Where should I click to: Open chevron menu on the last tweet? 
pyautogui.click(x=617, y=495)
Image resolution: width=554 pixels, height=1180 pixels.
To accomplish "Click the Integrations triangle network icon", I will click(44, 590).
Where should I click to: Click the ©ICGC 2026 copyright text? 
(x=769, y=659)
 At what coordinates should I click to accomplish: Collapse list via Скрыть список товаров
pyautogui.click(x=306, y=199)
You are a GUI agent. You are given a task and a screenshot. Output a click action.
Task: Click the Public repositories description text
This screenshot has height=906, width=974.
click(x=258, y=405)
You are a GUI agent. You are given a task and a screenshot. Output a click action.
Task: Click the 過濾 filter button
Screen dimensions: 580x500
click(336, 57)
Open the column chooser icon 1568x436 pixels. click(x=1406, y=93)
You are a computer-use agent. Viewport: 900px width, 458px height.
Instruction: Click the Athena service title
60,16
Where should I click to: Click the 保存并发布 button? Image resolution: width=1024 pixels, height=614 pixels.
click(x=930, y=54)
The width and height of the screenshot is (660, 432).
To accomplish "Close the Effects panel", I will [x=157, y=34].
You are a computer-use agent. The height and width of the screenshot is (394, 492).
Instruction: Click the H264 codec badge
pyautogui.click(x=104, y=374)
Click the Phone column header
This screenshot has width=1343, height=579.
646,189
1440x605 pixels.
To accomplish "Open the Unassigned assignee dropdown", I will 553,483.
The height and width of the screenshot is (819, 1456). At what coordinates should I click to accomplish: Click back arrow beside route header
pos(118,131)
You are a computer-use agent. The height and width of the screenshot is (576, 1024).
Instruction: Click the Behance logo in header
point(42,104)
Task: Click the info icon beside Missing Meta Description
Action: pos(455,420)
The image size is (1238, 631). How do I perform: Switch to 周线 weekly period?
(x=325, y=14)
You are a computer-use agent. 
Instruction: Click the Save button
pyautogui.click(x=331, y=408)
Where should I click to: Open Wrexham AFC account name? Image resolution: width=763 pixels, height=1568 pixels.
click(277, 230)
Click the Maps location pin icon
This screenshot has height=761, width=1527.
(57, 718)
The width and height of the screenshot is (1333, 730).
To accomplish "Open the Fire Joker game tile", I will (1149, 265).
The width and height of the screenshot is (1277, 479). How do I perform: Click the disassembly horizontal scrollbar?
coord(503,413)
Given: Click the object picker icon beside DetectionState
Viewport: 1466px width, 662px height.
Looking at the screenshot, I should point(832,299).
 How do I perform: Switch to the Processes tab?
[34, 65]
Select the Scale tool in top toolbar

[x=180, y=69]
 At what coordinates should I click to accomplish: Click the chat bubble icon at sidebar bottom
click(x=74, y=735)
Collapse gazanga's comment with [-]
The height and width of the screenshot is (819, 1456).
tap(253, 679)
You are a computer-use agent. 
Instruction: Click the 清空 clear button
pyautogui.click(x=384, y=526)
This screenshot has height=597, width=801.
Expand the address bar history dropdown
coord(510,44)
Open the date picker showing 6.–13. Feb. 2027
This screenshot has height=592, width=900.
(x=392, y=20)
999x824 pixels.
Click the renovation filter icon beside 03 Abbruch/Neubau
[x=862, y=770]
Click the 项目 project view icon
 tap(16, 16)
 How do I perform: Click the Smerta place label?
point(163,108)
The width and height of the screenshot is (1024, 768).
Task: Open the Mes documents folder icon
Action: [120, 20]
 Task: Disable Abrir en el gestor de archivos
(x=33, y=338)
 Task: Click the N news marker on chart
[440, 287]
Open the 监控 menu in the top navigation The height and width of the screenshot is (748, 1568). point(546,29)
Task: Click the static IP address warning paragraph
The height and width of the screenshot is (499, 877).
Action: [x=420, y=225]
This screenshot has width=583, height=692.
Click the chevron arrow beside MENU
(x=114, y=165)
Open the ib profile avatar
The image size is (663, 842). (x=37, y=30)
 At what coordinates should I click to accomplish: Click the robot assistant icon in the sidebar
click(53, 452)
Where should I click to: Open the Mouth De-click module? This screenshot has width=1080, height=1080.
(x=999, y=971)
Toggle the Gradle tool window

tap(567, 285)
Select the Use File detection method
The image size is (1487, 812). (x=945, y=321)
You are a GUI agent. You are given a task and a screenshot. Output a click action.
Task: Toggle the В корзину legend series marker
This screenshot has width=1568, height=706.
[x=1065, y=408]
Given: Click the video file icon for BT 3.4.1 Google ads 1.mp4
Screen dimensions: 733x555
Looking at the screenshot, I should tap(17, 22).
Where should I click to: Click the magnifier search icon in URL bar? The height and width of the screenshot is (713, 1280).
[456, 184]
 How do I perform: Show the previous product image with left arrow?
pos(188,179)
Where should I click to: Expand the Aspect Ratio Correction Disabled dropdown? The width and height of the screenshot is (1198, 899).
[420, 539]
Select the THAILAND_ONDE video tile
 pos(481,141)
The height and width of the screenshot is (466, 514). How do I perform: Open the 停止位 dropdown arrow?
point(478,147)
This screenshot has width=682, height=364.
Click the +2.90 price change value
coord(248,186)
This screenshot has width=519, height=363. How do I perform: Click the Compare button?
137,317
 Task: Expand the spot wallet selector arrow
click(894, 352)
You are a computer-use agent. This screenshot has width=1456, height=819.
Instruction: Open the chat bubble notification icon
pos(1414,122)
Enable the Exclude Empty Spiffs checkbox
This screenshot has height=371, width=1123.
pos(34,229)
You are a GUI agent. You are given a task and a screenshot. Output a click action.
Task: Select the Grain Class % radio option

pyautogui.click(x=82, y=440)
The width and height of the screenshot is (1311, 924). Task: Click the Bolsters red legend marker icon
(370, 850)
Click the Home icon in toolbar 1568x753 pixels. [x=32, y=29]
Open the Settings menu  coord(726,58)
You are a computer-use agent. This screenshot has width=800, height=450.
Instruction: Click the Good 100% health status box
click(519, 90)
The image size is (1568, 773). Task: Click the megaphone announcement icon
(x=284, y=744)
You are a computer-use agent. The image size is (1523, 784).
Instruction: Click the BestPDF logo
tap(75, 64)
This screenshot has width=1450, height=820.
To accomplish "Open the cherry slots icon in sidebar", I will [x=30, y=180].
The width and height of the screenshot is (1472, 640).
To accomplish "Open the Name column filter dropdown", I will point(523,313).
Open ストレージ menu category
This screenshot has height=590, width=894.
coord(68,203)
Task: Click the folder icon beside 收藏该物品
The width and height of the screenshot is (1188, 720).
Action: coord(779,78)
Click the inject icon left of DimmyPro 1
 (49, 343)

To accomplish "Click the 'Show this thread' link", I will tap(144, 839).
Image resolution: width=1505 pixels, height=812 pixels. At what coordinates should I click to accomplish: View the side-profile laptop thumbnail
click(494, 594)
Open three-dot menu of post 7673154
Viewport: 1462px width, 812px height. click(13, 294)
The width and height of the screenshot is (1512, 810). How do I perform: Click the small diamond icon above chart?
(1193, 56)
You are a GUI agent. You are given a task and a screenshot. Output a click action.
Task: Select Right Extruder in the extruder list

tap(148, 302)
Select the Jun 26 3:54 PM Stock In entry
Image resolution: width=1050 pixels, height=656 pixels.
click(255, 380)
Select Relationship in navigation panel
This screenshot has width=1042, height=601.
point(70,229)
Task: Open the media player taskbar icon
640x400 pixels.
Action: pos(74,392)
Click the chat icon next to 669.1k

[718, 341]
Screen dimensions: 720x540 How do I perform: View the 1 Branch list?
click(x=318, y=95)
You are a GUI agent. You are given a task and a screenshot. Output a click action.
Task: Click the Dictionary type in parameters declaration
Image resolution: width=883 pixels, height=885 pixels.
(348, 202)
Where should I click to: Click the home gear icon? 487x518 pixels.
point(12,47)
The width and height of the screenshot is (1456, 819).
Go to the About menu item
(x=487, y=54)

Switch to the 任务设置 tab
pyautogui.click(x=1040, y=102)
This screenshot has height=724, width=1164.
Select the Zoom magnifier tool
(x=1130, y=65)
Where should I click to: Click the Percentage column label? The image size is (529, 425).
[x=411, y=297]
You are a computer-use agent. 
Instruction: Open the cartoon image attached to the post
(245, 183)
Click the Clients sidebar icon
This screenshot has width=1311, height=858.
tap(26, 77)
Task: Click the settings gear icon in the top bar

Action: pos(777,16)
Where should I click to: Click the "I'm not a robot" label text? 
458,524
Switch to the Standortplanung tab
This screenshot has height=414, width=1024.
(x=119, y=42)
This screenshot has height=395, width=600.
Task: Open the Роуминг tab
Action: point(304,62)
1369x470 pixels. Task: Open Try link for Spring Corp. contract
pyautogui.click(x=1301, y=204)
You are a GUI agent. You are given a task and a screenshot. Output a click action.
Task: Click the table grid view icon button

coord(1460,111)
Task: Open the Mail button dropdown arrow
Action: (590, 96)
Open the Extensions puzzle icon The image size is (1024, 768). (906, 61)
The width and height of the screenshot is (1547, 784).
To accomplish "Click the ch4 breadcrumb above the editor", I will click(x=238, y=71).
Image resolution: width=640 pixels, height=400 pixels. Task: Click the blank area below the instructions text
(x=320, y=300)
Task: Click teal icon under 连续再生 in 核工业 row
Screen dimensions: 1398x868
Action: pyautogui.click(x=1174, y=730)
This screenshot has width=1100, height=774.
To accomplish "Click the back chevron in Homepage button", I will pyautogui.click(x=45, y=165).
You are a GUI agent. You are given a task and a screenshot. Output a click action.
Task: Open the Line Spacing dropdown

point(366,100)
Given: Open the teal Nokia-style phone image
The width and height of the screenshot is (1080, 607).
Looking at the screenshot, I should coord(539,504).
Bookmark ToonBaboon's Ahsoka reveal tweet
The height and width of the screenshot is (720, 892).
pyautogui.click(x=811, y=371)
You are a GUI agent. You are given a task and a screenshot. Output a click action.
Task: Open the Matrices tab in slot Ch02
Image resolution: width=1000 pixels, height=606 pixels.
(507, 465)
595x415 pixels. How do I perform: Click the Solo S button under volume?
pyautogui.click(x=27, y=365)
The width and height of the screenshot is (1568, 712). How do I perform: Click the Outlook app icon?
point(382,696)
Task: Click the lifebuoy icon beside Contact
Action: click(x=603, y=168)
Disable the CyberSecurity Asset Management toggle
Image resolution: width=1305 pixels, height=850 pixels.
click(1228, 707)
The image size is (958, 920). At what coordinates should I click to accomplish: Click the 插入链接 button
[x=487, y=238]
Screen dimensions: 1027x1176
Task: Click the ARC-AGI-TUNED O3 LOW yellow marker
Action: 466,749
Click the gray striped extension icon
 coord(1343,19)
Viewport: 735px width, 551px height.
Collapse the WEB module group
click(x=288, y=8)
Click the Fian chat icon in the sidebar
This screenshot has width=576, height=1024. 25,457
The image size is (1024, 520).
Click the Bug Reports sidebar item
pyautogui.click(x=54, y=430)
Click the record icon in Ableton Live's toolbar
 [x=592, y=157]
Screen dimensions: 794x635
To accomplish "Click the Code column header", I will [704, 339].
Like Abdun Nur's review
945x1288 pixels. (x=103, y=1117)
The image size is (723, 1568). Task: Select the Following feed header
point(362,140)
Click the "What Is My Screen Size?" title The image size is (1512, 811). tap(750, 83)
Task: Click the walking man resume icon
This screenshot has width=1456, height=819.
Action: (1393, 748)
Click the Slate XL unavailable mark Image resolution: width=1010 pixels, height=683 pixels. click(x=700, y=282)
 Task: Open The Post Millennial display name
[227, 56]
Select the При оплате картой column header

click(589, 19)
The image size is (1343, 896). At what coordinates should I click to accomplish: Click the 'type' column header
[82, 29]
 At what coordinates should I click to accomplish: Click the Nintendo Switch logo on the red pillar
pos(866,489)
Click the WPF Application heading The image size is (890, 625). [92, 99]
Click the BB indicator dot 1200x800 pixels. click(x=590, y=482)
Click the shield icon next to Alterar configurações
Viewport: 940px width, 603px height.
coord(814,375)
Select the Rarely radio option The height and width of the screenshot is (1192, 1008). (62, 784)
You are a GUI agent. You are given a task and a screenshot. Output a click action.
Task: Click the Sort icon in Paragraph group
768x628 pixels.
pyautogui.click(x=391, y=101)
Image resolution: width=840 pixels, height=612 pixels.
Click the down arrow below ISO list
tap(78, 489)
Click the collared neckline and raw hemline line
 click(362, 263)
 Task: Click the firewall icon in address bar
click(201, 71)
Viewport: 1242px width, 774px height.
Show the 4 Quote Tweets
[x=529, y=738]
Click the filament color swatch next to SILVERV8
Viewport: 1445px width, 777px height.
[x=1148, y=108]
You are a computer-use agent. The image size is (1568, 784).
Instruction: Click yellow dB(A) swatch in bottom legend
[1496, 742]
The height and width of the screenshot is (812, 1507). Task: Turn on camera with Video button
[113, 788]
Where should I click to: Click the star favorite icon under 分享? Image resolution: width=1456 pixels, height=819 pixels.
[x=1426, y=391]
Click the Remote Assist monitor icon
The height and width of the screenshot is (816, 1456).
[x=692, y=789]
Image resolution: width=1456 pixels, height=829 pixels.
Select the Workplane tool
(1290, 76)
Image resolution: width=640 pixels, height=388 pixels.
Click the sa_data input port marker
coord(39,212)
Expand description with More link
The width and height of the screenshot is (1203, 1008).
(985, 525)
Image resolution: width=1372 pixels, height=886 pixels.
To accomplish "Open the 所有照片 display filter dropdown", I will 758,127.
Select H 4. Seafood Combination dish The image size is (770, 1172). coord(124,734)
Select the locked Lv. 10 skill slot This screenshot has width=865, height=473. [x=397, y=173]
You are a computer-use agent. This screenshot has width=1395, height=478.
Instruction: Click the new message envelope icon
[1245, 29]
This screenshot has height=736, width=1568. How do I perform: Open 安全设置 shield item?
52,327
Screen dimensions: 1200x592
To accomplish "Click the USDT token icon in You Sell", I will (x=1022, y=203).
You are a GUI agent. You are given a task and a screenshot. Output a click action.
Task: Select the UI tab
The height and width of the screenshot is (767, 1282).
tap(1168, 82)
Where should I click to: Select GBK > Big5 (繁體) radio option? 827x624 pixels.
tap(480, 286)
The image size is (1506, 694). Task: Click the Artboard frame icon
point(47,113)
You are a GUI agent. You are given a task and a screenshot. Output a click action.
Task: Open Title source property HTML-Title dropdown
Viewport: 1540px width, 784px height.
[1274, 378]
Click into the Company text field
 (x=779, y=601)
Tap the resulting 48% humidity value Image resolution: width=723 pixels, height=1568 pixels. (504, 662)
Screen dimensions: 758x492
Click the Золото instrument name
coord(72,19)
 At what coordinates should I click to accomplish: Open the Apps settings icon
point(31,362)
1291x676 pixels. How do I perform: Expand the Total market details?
◆ ◆ ◆ ◆ ◆ ◆ ◆
• Problem:
Copy the records from the beginning through the line containing "pyautogui.click(x=306, y=199)", swapping "Integrations" for "Analytics" and changing nothing else.

• Problem solution:
Where should I click to: Open chevron menu on the last tweet? 
pyautogui.click(x=617, y=495)
Image resolution: width=554 pixels, height=1180 pixels.
To accomplish "Click the Analytics triangle network icon", I will click(44, 590).
Where should I click to: Click the ©ICGC 2026 copyright text? 
(x=769, y=659)
 At what coordinates should I click to accomplish: Collapse list via Скрыть список товаров
pyautogui.click(x=306, y=199)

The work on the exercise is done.